De la imaginación de escritores y guionistas han nacido muchos de los inventos que utilizamos en el día a día, así como innovaciones tecnológicas que hace años no podíamos ni imaginar. Coches autónomos, coches eléctricos, viajes espaciales e impresoras de comida. ¿Qué será lo próximo que salte del papel a la vida real? 


¿Quién no se ha parado a soñar con cosas que no existen, pero que podrían ser posibles? Algunas de las mentes más brillantes de la literatura han fantaseado a lo largo de los siglos con posibilidades que la ciencia y la tecnología aún no podían vislumbrar. Esas historias colman las estanterías con libros y películas de la llamada ciencia ficción, pero también han llenado de ideas los laboratorios y centros de investigación.
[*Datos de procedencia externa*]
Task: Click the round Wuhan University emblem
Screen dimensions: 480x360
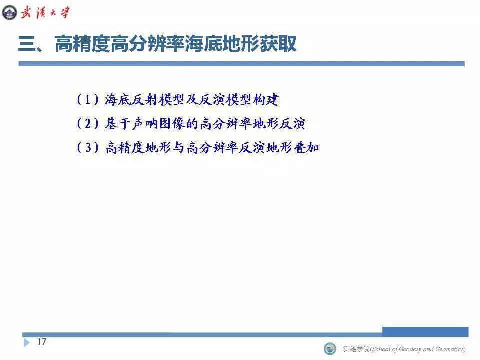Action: coord(10,13)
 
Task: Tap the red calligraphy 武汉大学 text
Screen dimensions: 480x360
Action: coord(46,13)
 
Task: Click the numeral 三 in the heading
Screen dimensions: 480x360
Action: coord(27,44)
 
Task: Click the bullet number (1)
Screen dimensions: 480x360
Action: coord(88,100)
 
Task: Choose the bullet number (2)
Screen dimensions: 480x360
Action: coord(88,124)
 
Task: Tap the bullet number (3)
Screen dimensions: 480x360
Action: coord(88,148)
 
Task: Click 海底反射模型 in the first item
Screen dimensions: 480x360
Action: coord(145,100)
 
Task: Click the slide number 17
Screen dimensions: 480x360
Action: coord(42,342)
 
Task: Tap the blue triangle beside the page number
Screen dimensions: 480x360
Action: coord(27,342)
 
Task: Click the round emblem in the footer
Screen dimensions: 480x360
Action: coord(330,348)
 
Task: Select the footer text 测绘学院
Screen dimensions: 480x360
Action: coord(356,349)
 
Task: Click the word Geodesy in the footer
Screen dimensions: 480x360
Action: coord(410,350)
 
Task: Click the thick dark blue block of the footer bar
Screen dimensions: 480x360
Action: coord(426,332)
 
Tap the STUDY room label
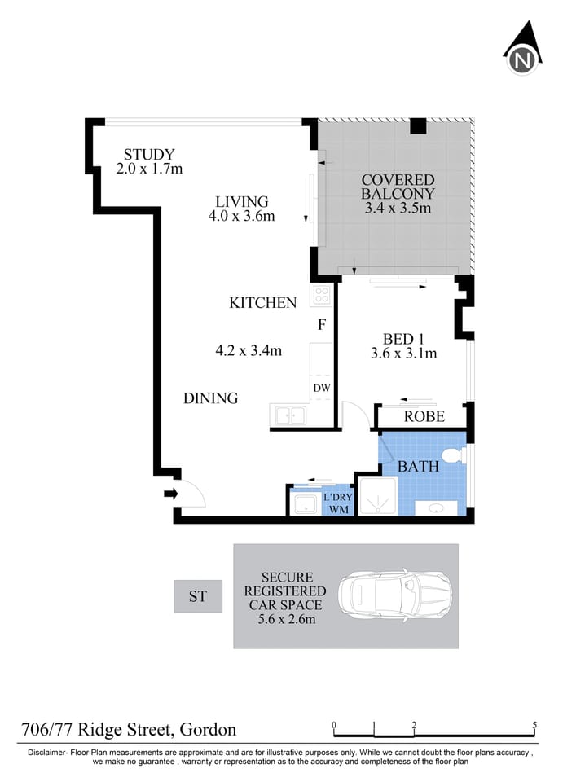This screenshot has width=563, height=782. point(149,154)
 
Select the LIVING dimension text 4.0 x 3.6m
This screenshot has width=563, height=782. point(241,217)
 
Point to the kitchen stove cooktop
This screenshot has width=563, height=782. point(321,295)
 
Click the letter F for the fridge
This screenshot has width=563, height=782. point(322,325)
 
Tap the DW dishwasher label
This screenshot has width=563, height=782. point(322,388)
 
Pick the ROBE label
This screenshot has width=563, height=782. point(424,416)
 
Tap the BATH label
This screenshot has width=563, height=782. point(418,467)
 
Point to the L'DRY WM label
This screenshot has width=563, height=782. point(336,503)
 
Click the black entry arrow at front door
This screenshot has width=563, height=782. point(169,493)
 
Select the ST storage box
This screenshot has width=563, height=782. point(198,596)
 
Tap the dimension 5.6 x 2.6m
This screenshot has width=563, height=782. point(286,620)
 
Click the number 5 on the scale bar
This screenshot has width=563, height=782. point(534,725)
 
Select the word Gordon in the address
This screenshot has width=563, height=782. point(209,729)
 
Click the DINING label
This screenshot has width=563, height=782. point(210,398)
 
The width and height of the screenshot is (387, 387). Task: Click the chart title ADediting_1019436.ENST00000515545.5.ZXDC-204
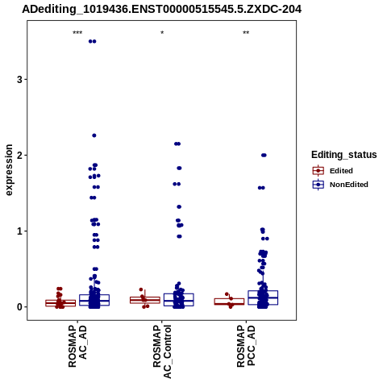[x=162, y=10]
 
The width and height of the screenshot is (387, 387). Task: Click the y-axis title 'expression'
[x=9, y=170]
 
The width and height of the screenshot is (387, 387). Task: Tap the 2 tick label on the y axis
[x=19, y=156]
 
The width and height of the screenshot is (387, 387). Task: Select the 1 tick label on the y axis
[x=19, y=231]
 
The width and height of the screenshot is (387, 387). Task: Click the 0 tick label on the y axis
[x=19, y=307]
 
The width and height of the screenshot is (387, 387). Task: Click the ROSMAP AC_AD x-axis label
[x=77, y=346]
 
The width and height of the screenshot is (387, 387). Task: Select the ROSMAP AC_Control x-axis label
[x=162, y=352]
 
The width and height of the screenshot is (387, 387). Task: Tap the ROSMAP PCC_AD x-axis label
[x=246, y=346]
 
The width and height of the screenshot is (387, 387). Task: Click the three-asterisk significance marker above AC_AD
[x=77, y=33]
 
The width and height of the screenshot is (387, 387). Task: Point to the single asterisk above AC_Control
[x=162, y=33]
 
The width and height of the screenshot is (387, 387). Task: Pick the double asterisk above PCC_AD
[x=246, y=33]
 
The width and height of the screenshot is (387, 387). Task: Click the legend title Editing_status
[x=344, y=155]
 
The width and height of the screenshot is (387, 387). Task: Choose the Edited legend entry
[x=333, y=171]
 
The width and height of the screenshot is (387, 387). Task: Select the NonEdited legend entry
[x=340, y=185]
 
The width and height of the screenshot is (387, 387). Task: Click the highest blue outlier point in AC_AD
[x=93, y=41]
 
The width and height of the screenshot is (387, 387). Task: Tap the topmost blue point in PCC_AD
[x=264, y=155]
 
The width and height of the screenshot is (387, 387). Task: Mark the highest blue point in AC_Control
[x=177, y=144]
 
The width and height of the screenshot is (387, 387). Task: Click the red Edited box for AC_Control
[x=145, y=300]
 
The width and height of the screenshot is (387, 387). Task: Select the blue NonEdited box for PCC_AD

Y es que la ciencia ficción ha lanzado retos que han inspirado a los científicos y que nos han hecho preguntarnos cómo sería un futuro con esas innovaciones. Una reciente investigación de la Universidad de Hawái (EE. UU.) lo ha demostrado: la ciencia ficción tiene cada vez más peso en las investigaciones de la ciencia real, especialmente en la que estudia la relación humano-máquina. Incluso gigantes tecnológicos como Google, Microsoft y Apple ya han contratado a escritores del género como consultores.

Precisamente, uno de los autores más prolíficos y aclamados de la ciencia ficción, Isaac Asimov, la describía en 1975 en How Easy to See the Future! como "esa rama de la literatura que trata la reacción de los seres humanos a los cambios en la ciencia y la tecnología". Hoy nos acercamos a esos inventos que nacieron de novelas, series de televisión y películas. Pasen y vean.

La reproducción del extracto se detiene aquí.